I think the situation in Proverbs is clear. Solomon is toying with the idea, rolling the nuances around in his mind, after the manner of wisdom literature. Sometimes you answer a fool; sometimes you don’t. Now, says the wise man, let’s think about which is when.
With that example in mind, I think what’s happening in Samuel is reasonably clear. Saul is so evil that God regrets ever making him king. Out he goes. Reconsider? No. Why? God doesn’t change his mind.
This is a literary device, I would suggest, in a couple of ways. First, it’s irony—God’s changing his mind about Saul’s office, and he won’t reconsider, because he doesn’t change his mind (!). But there’s something much bigger going on here. As in the Proverbs example, in all these passages God is forcing us to keep a couple of competing ideas in our heads at the same time.
Competing Idea #1: God is transcendent, omniscient, and perfect. There is no Plan B, because unlike us he doesn’t need one. He knows the present (Gen 20.6); he knows the future (Is 44.28); he even knows contingencies, or “what would happen if …” (1S 23.10-14).
This makes him sound distant. But that’s not all there is to him.
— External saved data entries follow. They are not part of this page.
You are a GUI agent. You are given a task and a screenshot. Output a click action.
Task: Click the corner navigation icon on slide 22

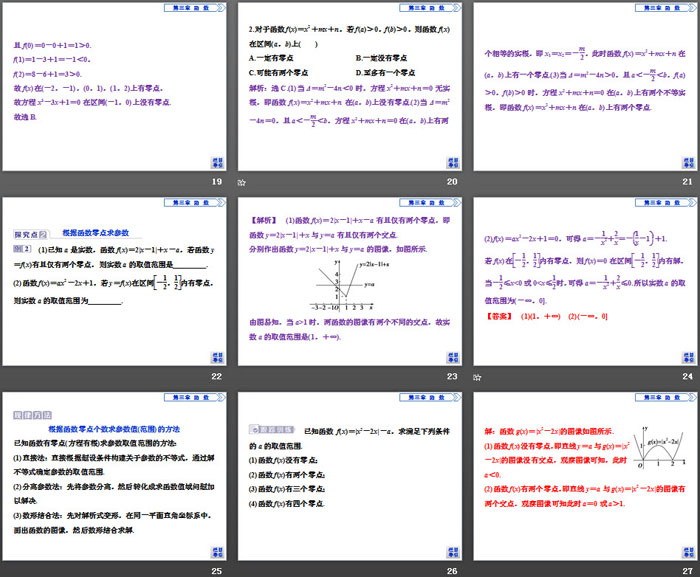tap(216, 357)
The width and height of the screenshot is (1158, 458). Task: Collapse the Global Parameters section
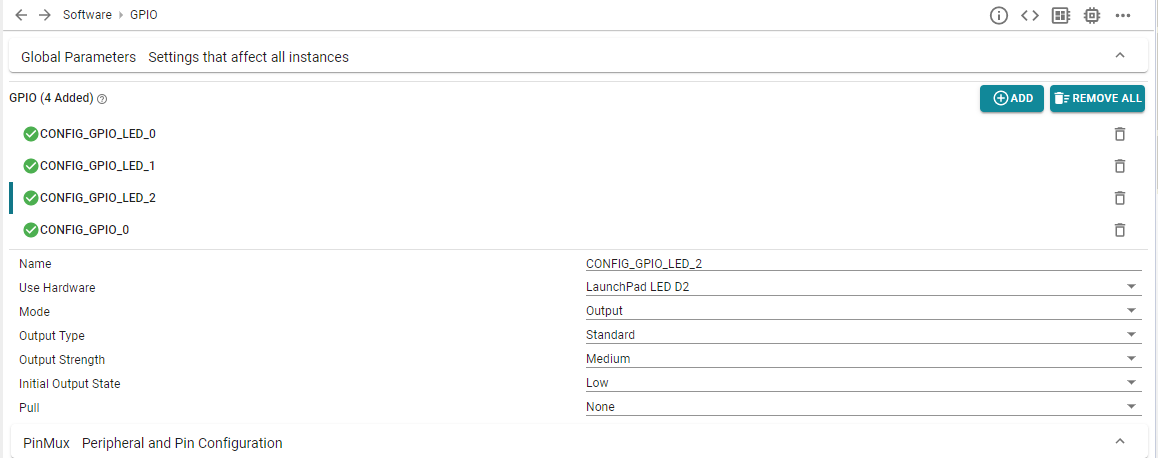pos(1120,56)
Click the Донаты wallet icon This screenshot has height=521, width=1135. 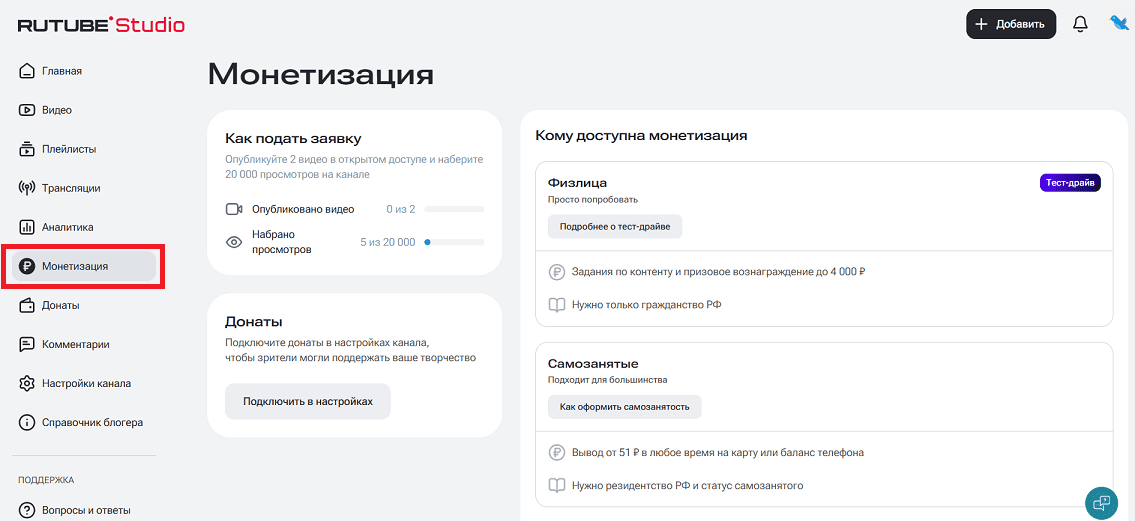point(27,305)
Competing Idea #2: God is personal; he has a mind, and a will, and emotions. He is moved by our pleas; he is near and loving and caring (Ps 103.13). He is moved to action by our cries for help.
Both of these things are true of the same person. Is this a contradiction?
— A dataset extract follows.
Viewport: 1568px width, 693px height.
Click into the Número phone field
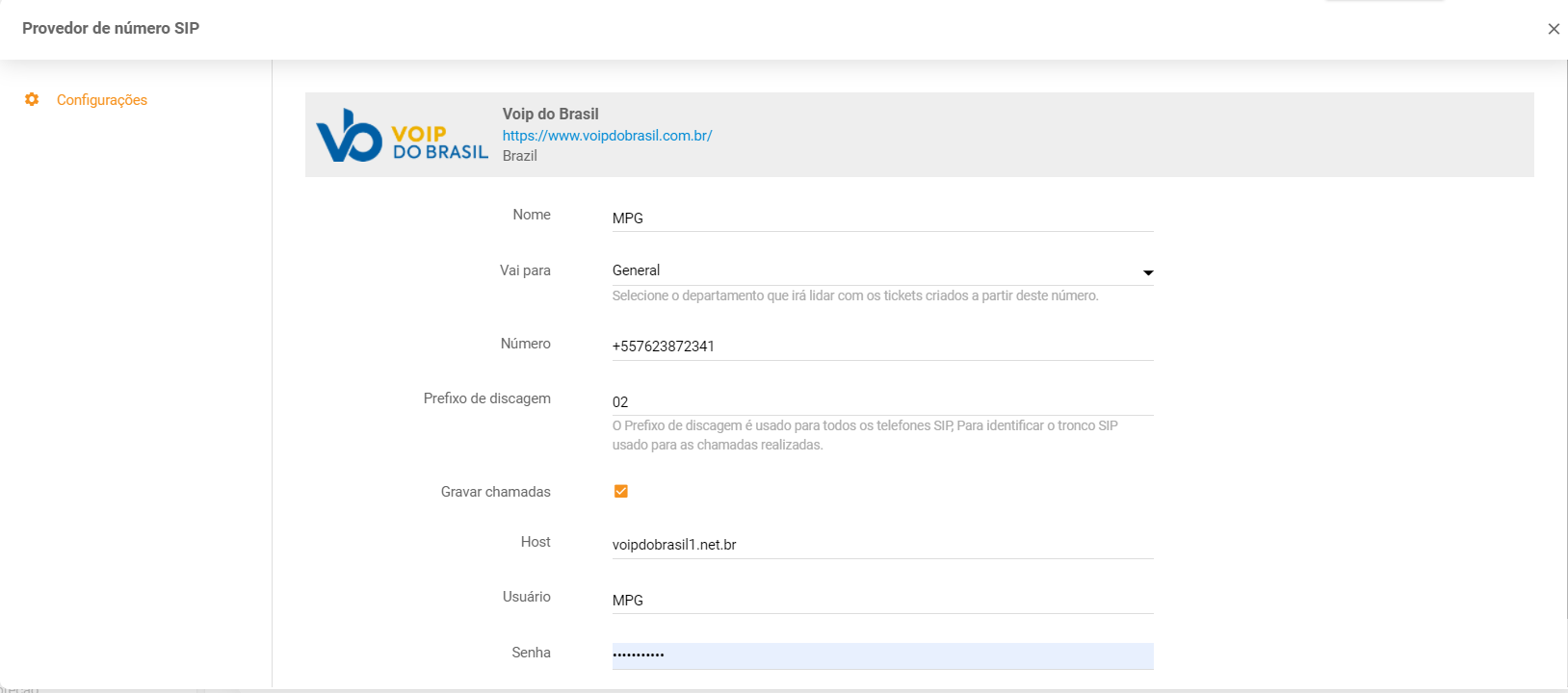(881, 346)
No, it’s not. It’s a round character.
God is infinite, and our minds are finite. He’s not going to fit into a box the size of our skulls.
Is this a theological problem? Does the atheist have a point?
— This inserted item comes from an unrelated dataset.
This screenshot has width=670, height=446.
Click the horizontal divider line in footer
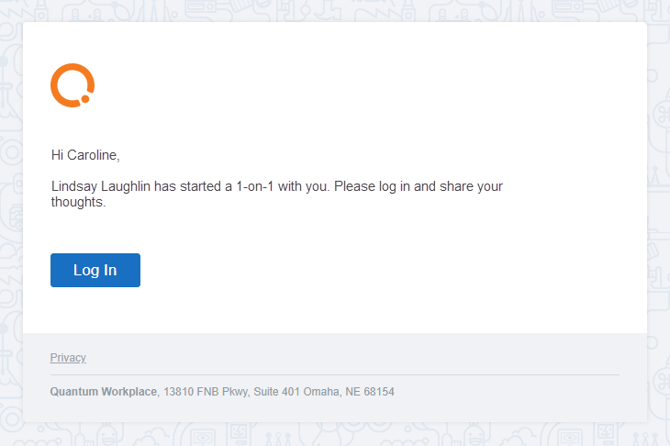click(x=335, y=375)
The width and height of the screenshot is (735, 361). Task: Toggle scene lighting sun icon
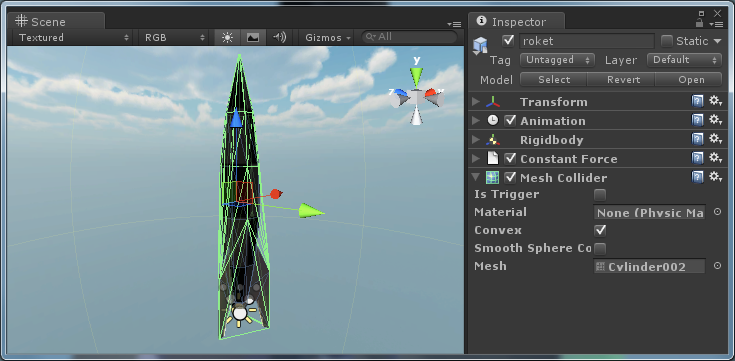[x=227, y=38]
I don’t think so. Here’s why.
If the atheist is right—if “God” is just a character we have invented—then we would have invented one we could understand and explain. We certainly wouldn’t have invented one who occasionally embarrasses us in front of our friends.
But if there is a God, then by definition he’s infinite. And since we’re not, we would expect that on occasion he would roam beyond the horizon of our understanding. What’s happening here is precisely what we would expect if God is real.
Next time: So what’s the point?—what we learn from all those times he repented.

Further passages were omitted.